### What you have to do
Work through the lines of the material below, note those with the word "agent", and give their number, nothing else.

### Data to use

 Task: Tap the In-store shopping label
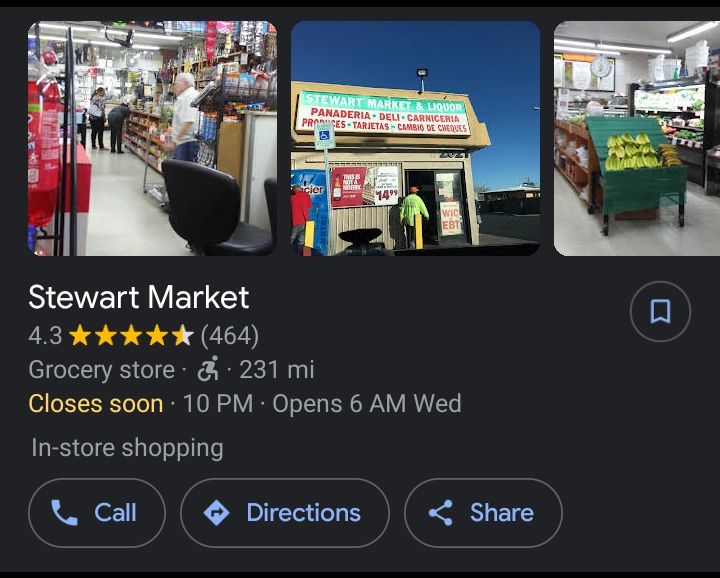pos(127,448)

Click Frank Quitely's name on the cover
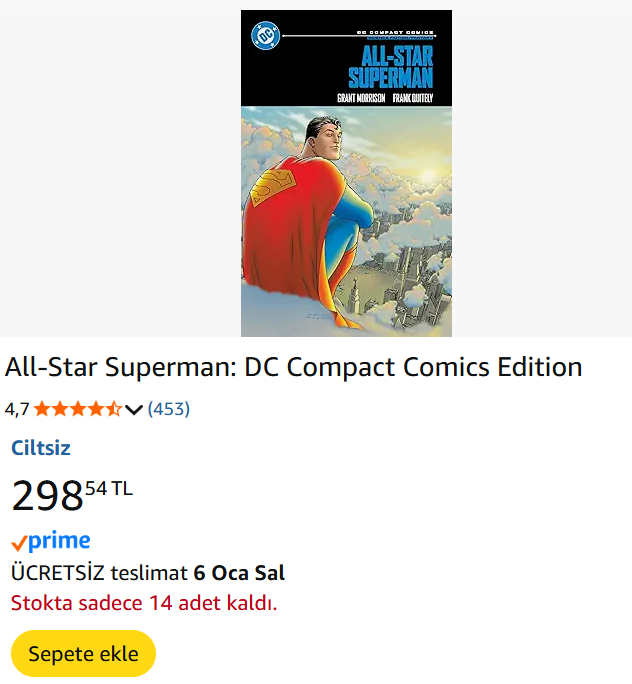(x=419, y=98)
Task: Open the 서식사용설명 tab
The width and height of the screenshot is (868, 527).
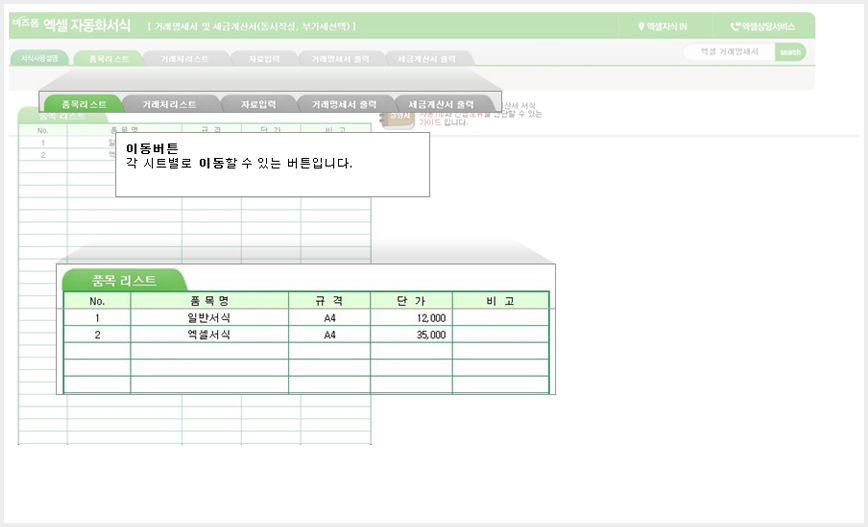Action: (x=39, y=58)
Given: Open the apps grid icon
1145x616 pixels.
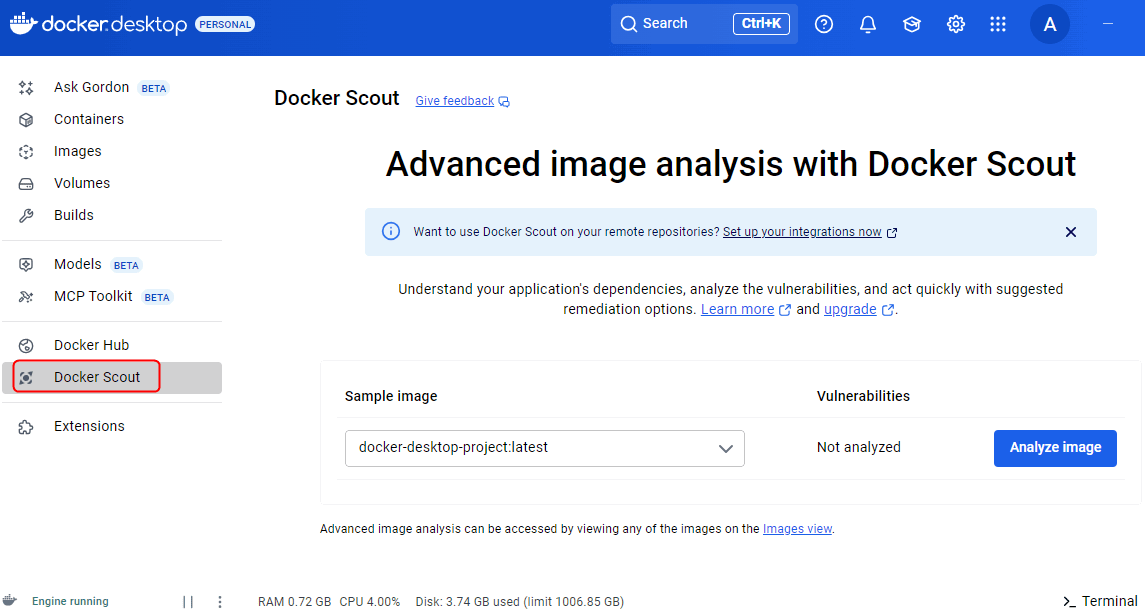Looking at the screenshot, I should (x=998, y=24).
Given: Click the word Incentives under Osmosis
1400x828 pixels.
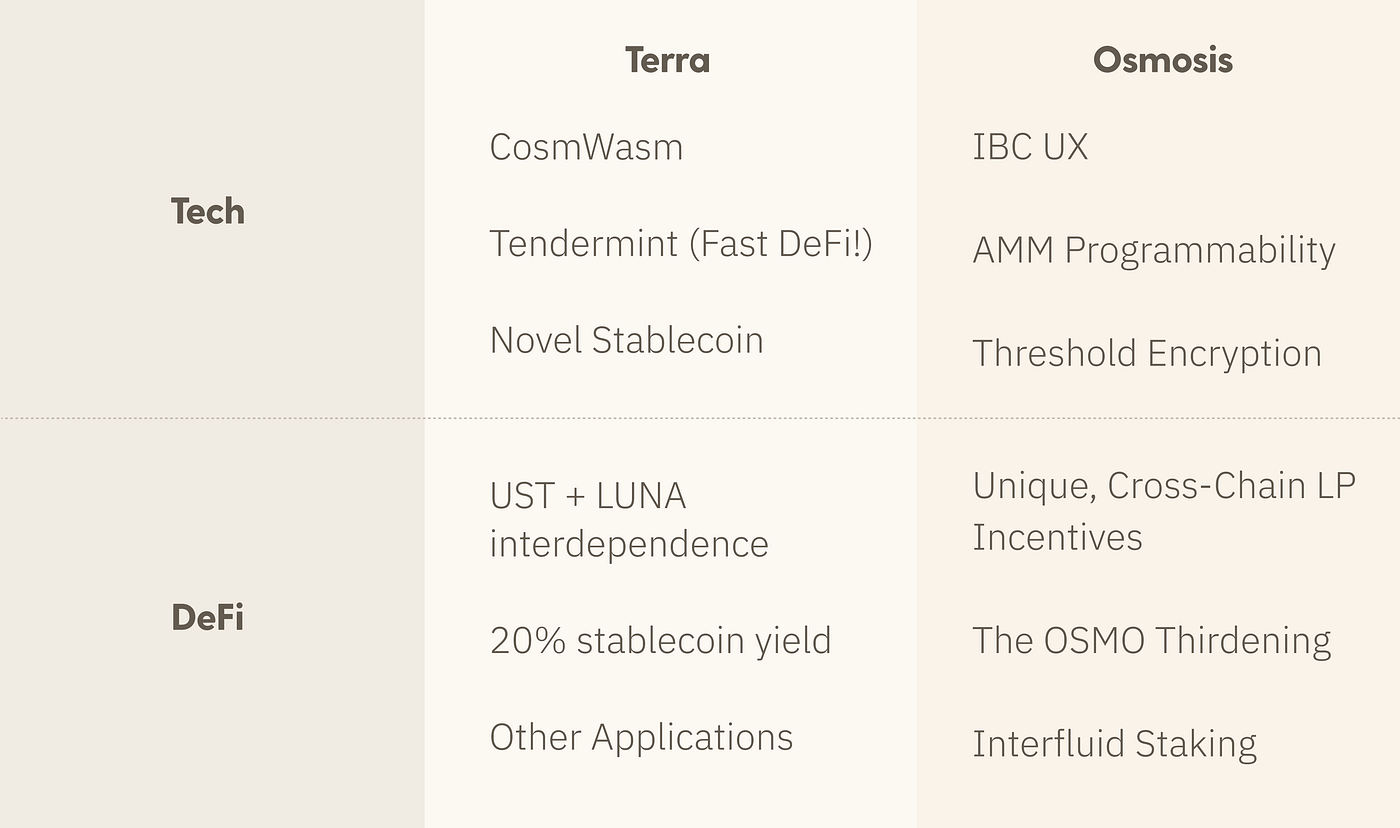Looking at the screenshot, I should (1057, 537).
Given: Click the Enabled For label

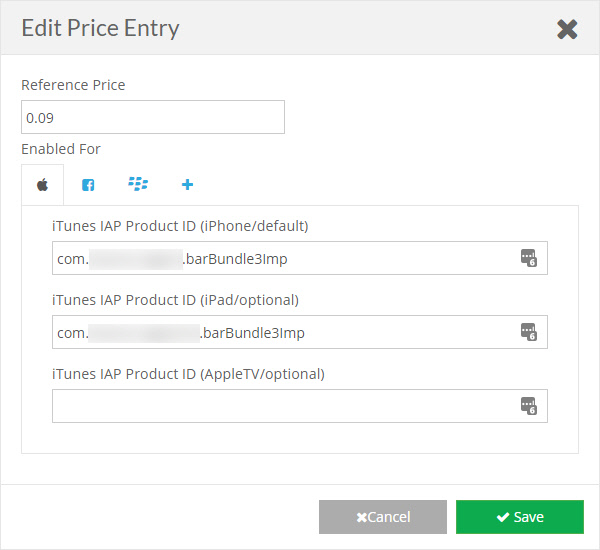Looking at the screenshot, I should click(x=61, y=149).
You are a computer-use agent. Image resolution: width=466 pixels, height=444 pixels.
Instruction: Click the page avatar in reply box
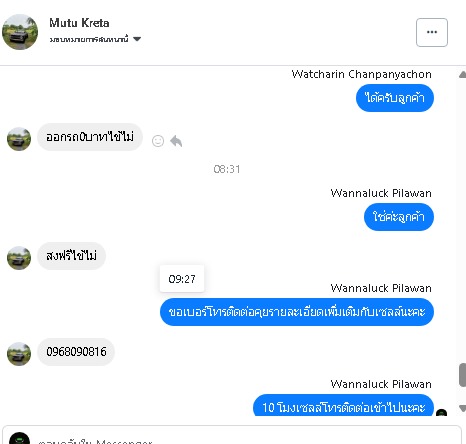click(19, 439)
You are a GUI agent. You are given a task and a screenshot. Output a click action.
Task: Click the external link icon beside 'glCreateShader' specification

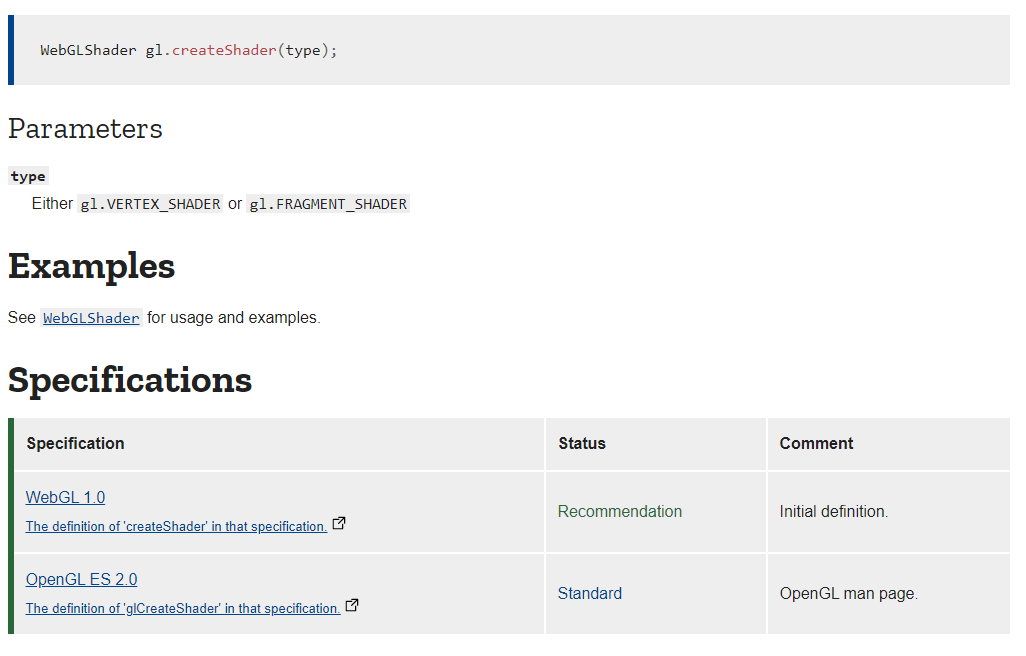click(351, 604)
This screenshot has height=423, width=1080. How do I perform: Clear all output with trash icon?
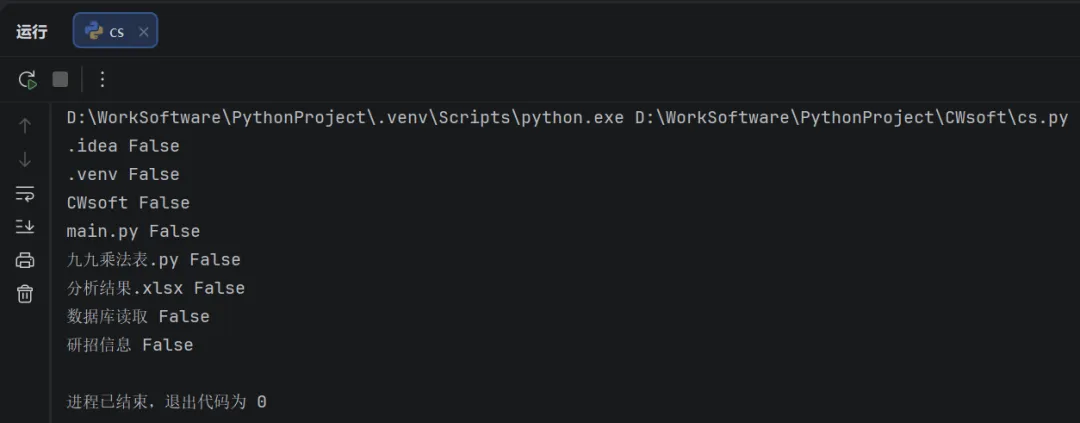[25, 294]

### Response for this exercise
2